APPLY WHAT YOU READ:
- a) Write out the stretch of the news report on garda calls during Covid-19 from "While official data" through "Templemore Garda College.".
- b) Summarize the news report on garda calls during Covid-19 in two sentences.
- c) Proceed with the news report on garda calls during Covid-19, picking up after its final sentence.

PASSAGE TO READ:
There are early reports from gardaí of a drop in 999 calls and a general reduction in policing demands as Covid-19 sees a mass closure of pubs, fewer cars on the road and people staying indoors.
While official data has not been released, senior sources suggest that emergency garda calls appear to have “reduced considerably” in recent days.
Some gardaí on the ground also report things being “quiet” with less people about and more gardaí visible.
But officers stressed this does not mean serious criminal activity will die down, as seen with an attempted feud murder of a teenager in north Dublin last Saturday and a garda operation against a drug gang linked to the Kinahan cartel in west Dublin on Monday.
It comes as the first batch of student gardaí being sworn in early is expected to take place on Friday at Templemore Garda College.
The 200 students have completed 16-17 weeks training – half of the standard requirement – but are being called up to bolster garda visibility on the streets and in rural areas.
A further batch of 125 students – who have only done five-six weeks training – may be attested next week.
There have been claims from some sources that this ‘junior’ batch have not been trained in the proper use of ASPs – extendable batons – and that there is a lack of anti-stab vests for them.
But senior gardaí have rejected these claims and said they will be trained and equipped for any frontline duties. They also reiterated that the students will be accompanied by experienced tutor gardaí.
“There are reports that 999 calls are down, they appear to have reduced considerably, though the data is not available,” said one senior source.

Items from a data source:
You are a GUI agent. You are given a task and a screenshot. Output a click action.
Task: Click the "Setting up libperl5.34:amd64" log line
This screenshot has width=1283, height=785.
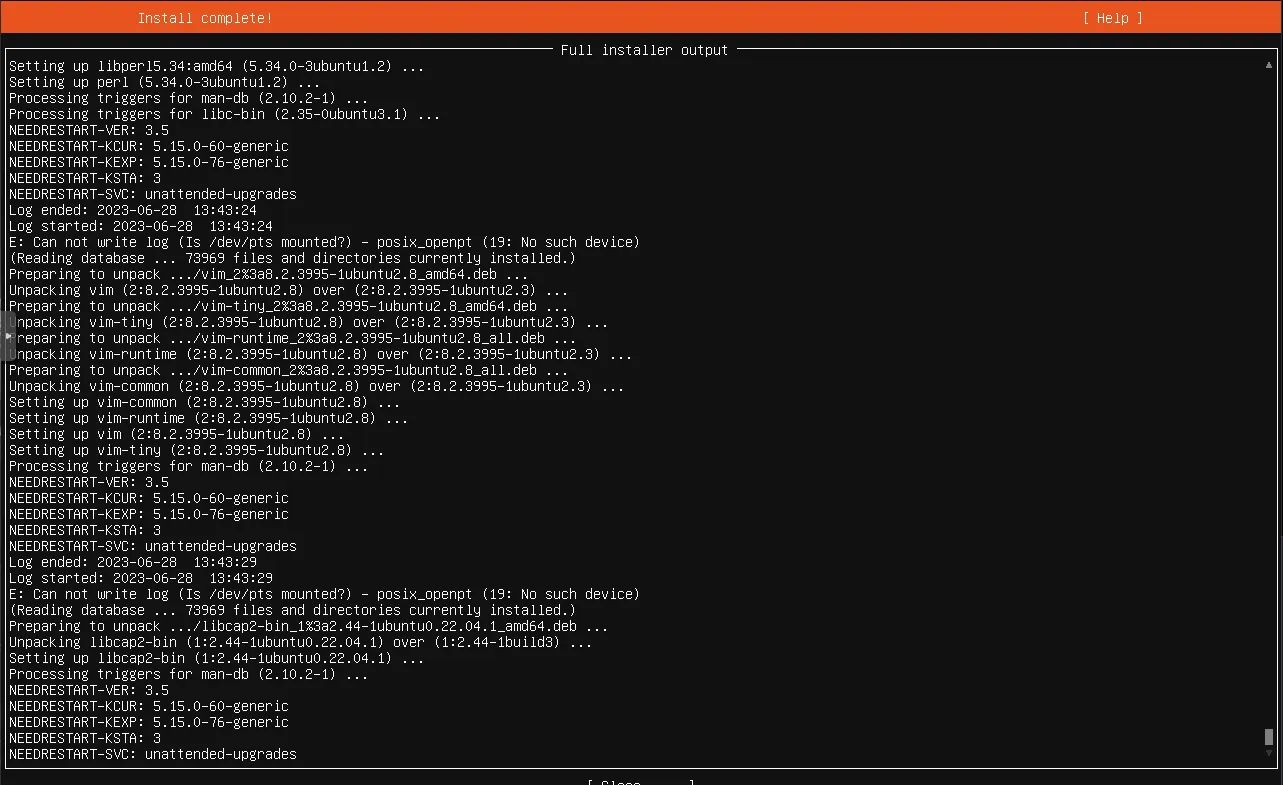pyautogui.click(x=216, y=66)
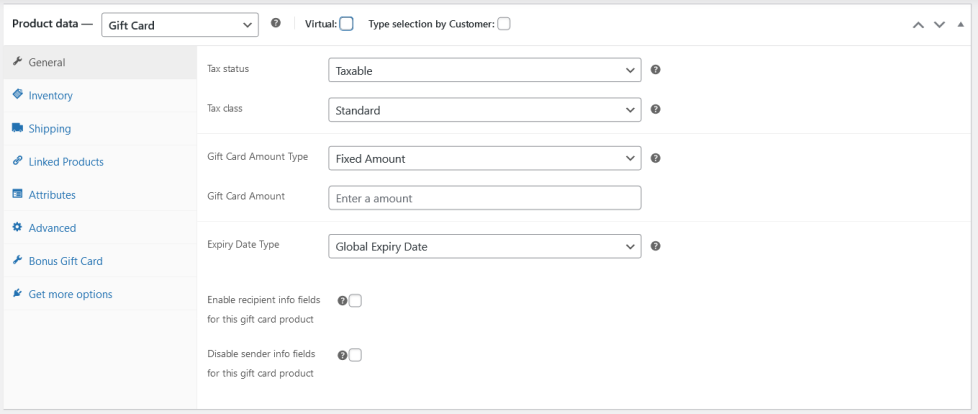Click help icon for sender info fields

pyautogui.click(x=343, y=354)
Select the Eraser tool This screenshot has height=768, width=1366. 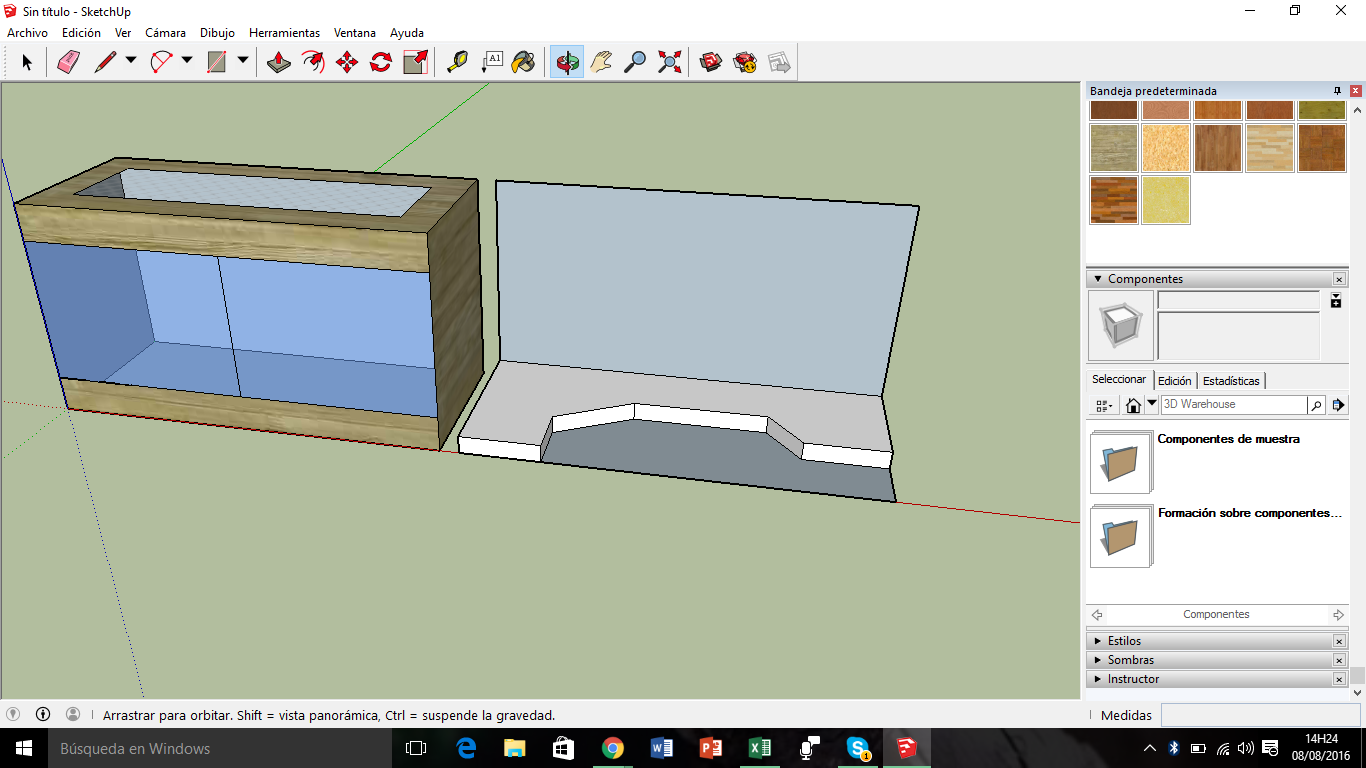click(68, 62)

ANSWERS FOR EACH ITEM:
- a)
While official data has not been released, senior sources suggest that emergency garda calls appear to have “reduced considerably” in recent days.
Some gardaí on the ground also report things being “quiet” with less people about and more gardaí visible.
But officers stressed this does not mean serious criminal activity will die down, as seen with an attempted feud murder of a teenager in north Dublin last Saturday and a garda operation against a drug gang linked to the Kinahan cartel in west Dublin on Monday.
It comes as the first batch of student gardaí being sworn in early is expected to take place on Friday at Templemore Garda College.

- b) Gardaí report early signs that 999 calls and general policing demands have dropped as Covid-19 closes pubs and keeps people indoors, though officers stress that serious criminal activity will not necessarily die down. Meanwhile, 200 student gardaí who have done half the standard training are expected to be sworn in early on Friday at Templemore Garda College to bolster garda visibility, and a further batch of 125 may be attested next week.

- c)
“That’s in part because pubs and bars are closed and a lot of the standard stuff has dropped off."
One experienced garda on the frontline said it is “very quiet” on the streets, which he puts down to most people being at home and more gardaí on the beat.
Garda Commissioner Drew Harris introduced a new contingency roster on Monday, replacing the old 10-hour shift over five units (with two units resting) with a new 12-hour shift over four units (with two resting).
Local divisional commanders can either split that fifth unit over the four units or, in more rural divisions, assign it to rural duties.
Garda HQ estimates that the measures will result in a “20% uplift” in garda resources available – with the direction being to ensure garda visibility, assisted by the hiring of 210 vehicles.
Commissioner Harris has earmarked the contingency roster to run for three months, when it will be reviewed.
It emerged today that dedicated staffing, comprising 100 gardaí, has been assigned to a full-time 24/7 public order unit for the Dublin region.
Garda HQ said the decision to have dedicated resources was primarily to limit any possible spread of Covid-19 between garda units.